- Opening Delimiter -
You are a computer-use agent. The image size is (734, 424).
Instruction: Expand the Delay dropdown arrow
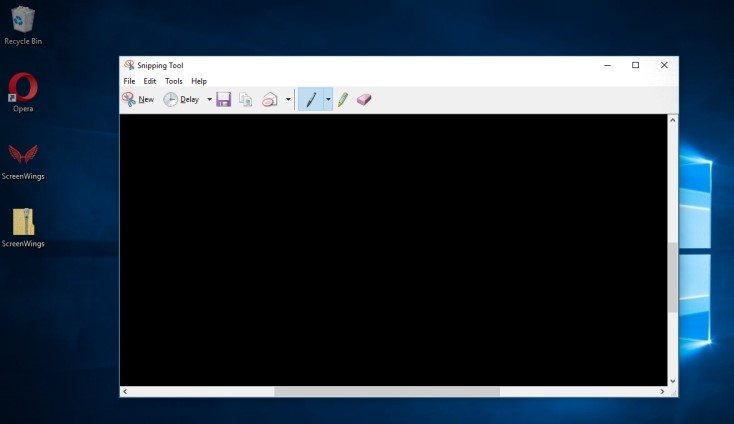tap(209, 100)
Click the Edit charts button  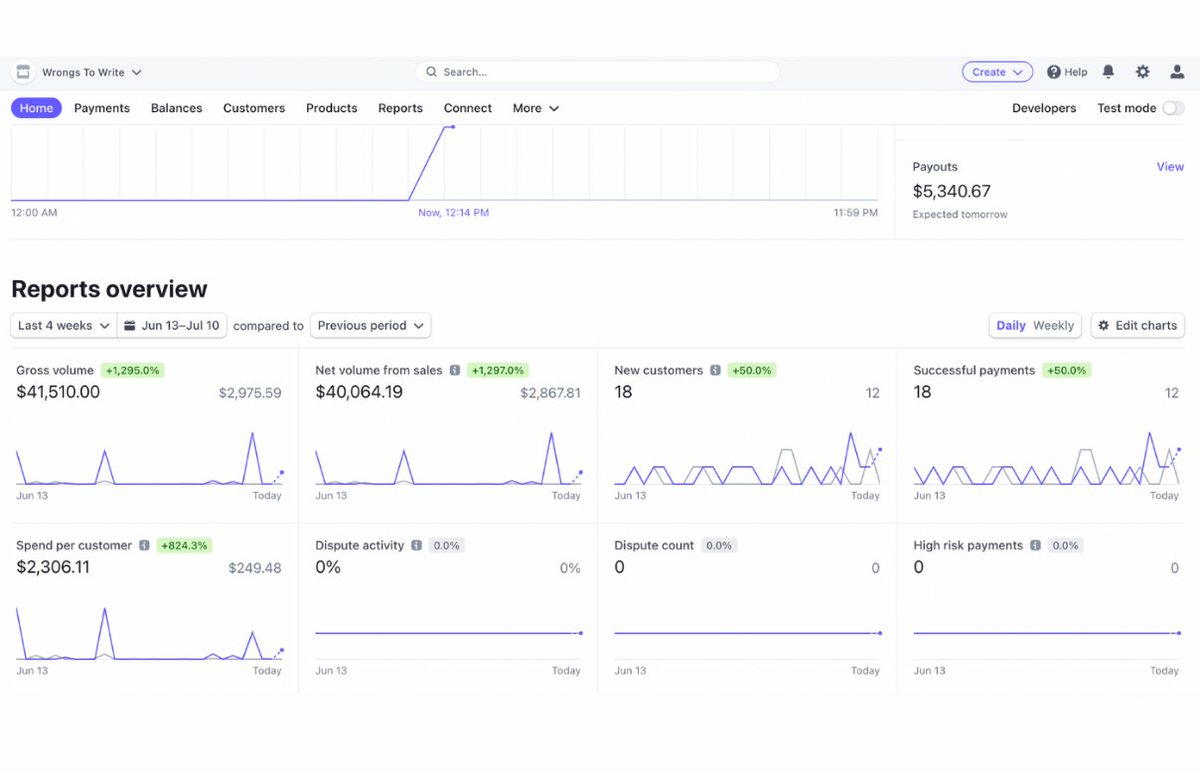[1138, 325]
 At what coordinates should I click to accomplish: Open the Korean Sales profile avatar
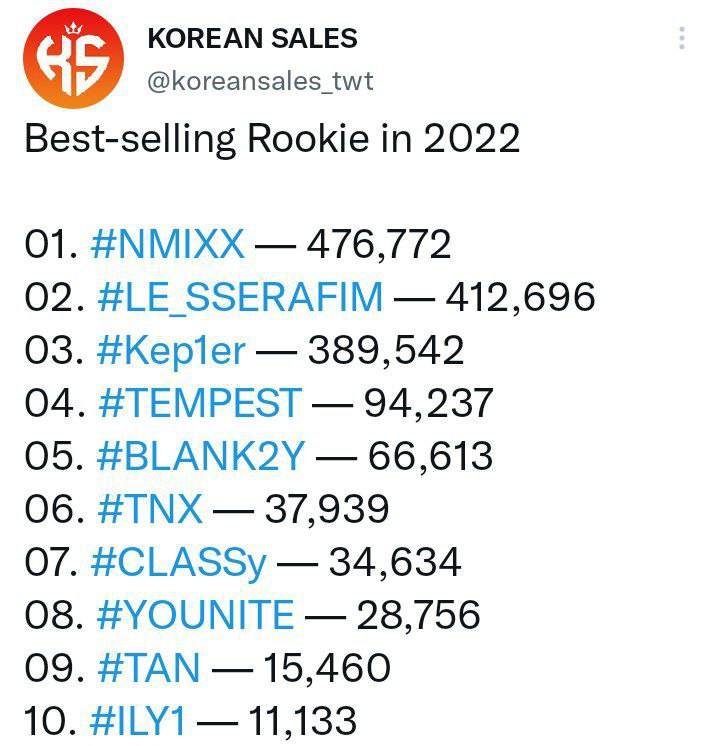[x=73, y=60]
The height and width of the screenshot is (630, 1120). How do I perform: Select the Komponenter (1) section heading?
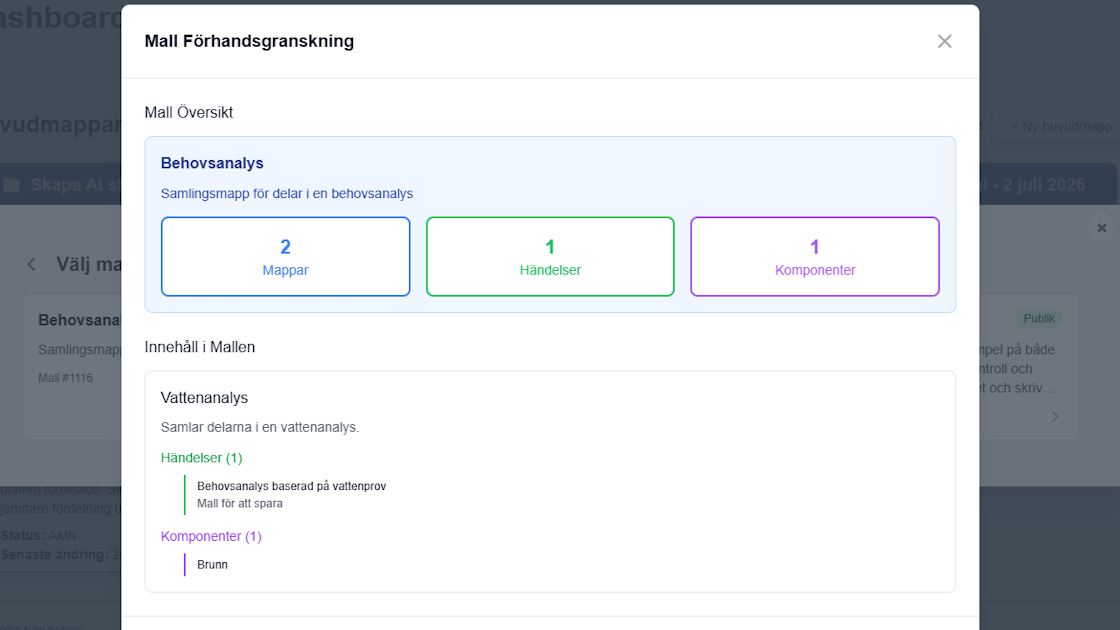(211, 536)
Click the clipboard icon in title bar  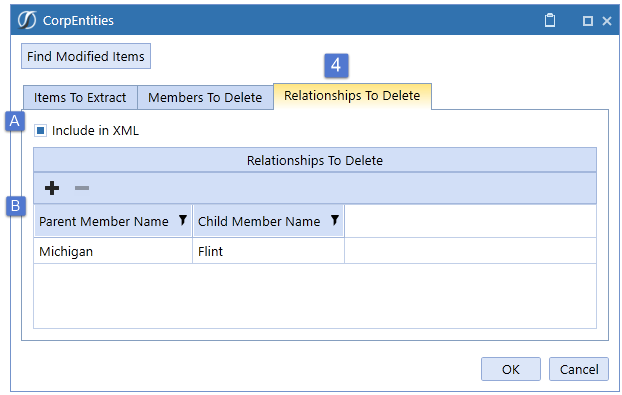pyautogui.click(x=550, y=20)
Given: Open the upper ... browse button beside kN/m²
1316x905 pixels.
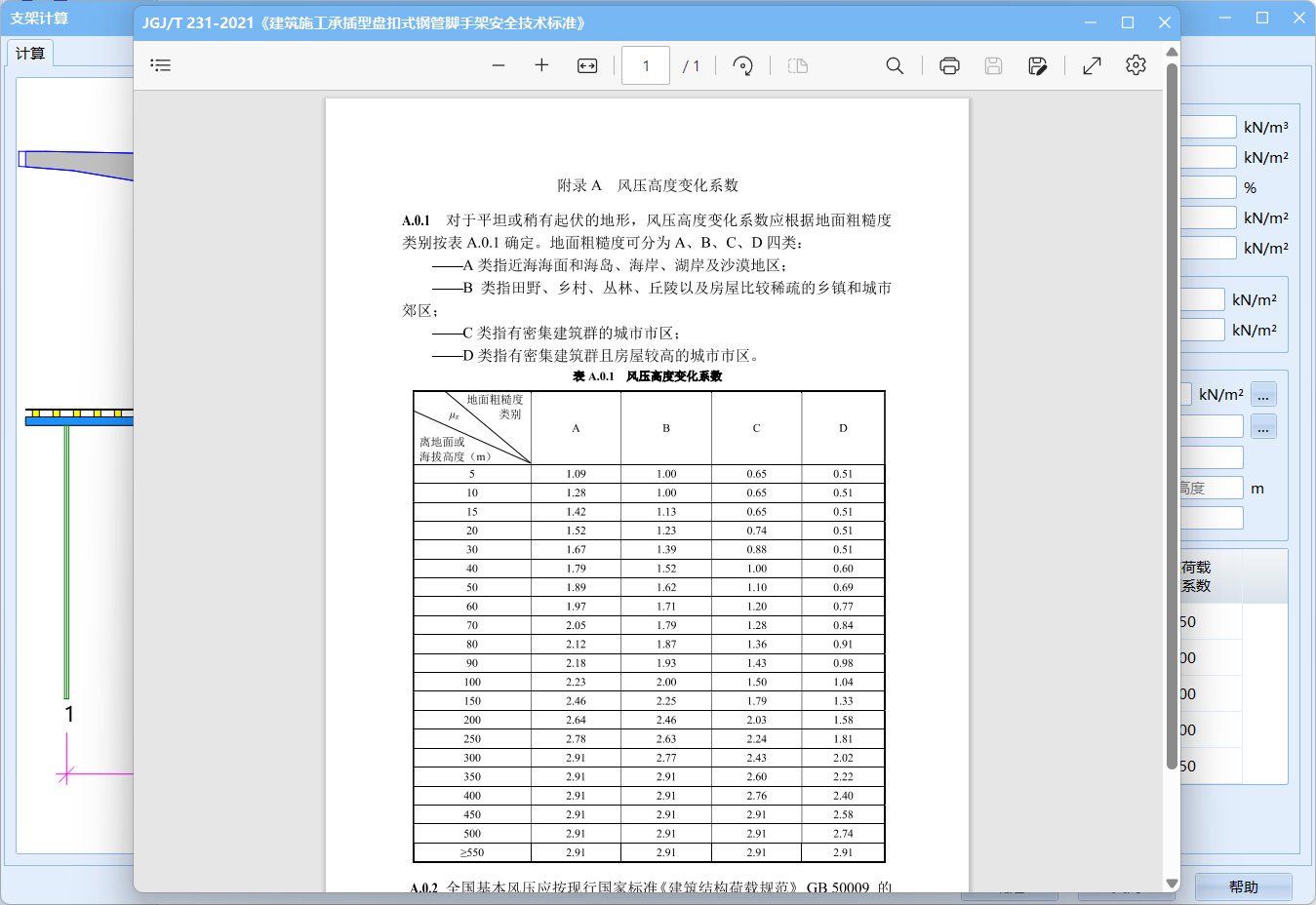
- Closing Delimiter -
## [AIM OF THE TASK]
The lines from the one that contains "Given: Open the" through the end of the data, repeated exactly and with no pictures, make up the whole answer.

## [THE ANSWER]
Given: Open the upper ... browse button beside kN/m²
1316x905 pixels.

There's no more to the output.